Côté médecine, le second cerveau se situe plutôt au niveau de l’intestin. Mais pourquoi parle-t-on d’un deuxième cerveau ? « Dans la paroi du tube digestif et en particulier de l’intestin, on trouve de nombreux neurones organisés en deux plexus nerveux qu’on appelle le système nerveux myentérique ; celui-ci interagit fortement avec le système musculaire lisse digestif, et aussi avec les cellules inflammatoires du système inflammatoire et immunitaire digestif. On parle souvent de deuxième cerveau surtout pour le système nerveux intestinal qui est extrêmement développé», explique Jean-Marie Reimund, professeur des universités qui enseigne la gastro-entérologie.
Il poursuit : « Le système nerveux digestif présente des similitudes avec le système nerveux central. Notre tube digestif est innervé par le nerf vague qui le connecte avec notre cerveau ». Un dialogue s’établit ainsi entre le système nerveux central et digestif. Par exemple, l’estomac transmet à travers des récepteurs du goût et des récepteurs mécaniques des informations à notre cerveau qui vont participer à la régulation de la digestion, de la motricité digestive ou encore à déterminer la sensation de satiété. Si une anomalie de fonctionnement se manifeste au niveau du système nerveux digestif, un message ascendant va être transmis au cerveau qui va intégrer ce message d’inconfort et générer une perception négative de notre système digestif.
Inversement, un état de stress peut engendrer des répercussions sur notre système digestif : diarrhées, maux de ventre… « L’hyperactivité de certains centres d’activité va entrainer l’envoi d’informations perturbées qui font que le tube digestif fonctionne de manière anarchique. C’est ce qui se passe par exemple chez les étudiants avant un examen ou avant un entretien professionnel important, situations où beaucoup d’entre nous ont des symptômes digestifs … on a un peu « la peur au ventre » », précise notre chercheur.

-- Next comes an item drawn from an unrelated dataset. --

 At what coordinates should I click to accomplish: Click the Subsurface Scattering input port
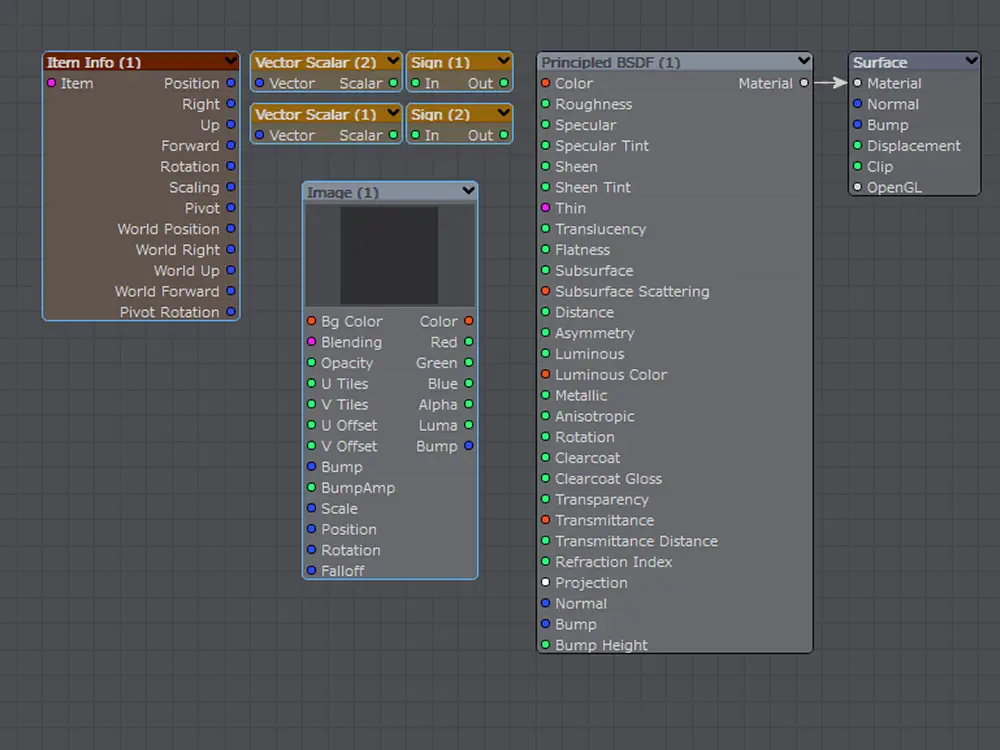click(545, 292)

Un système difficile à étudier
Lorsque l’on mange le cerveau intervient également et notre système nerveux central intègre une série d’informations dont certaines sont liées à notre passé et notre environnent culturel. « Cela fait partie de nos critères de jugement, savoir si un aliment est bon pour moi ou non. Cela dépend aussi de notre éventuelle expérience antérieure avec un aliment. Si nous avons par le passé consommé un aliment avarié qui nous a rendu malade, on aura souvent une certaine appréhension à le consommer à nouveau et peur qu’il nous rende malade. »
Les recherches effectuées sur le sujet d’un point de vue neurologique sont récentes. Et pour cause : « Le système nerveux digestif est difficile à étudier, car il se situe dans les couches profondes de l’intestin. Les maladies qui donnent des symptômes digestifs liés à un dysfonctionnement du système nerveux digestifs (les troubles fonctionnels intestinaux, qui sont fréquents) ne donnent pas de lésions visibles. Nous sommes dans le domaine microscopique », souligne Jean-Marie Reimund. Grâce à l’IRM fonctionnelle, les chercheurs peuvent toutefois de mieux en mieux voir quelles zones du cerveau sont activées en fonction d’éventuels symptômes digestifs et mieux comprendre les troubles fonctionnels intestinaux. Des troubles du système nerveux intestinal peuvent également compliquer des maladies neurologiques comme la sclérose en plaque, et expliquer les symptômes digestifs qu’ont certains de ces patients.
Un conseil pour être bien dans son cerveau comme dans son intestin? « Consommer les excitants avec modération et veiller à l’équilibre de son alimentation », conclut Jean-Marie Reimund qui souligne qu’il n’y a pas de régime idéal.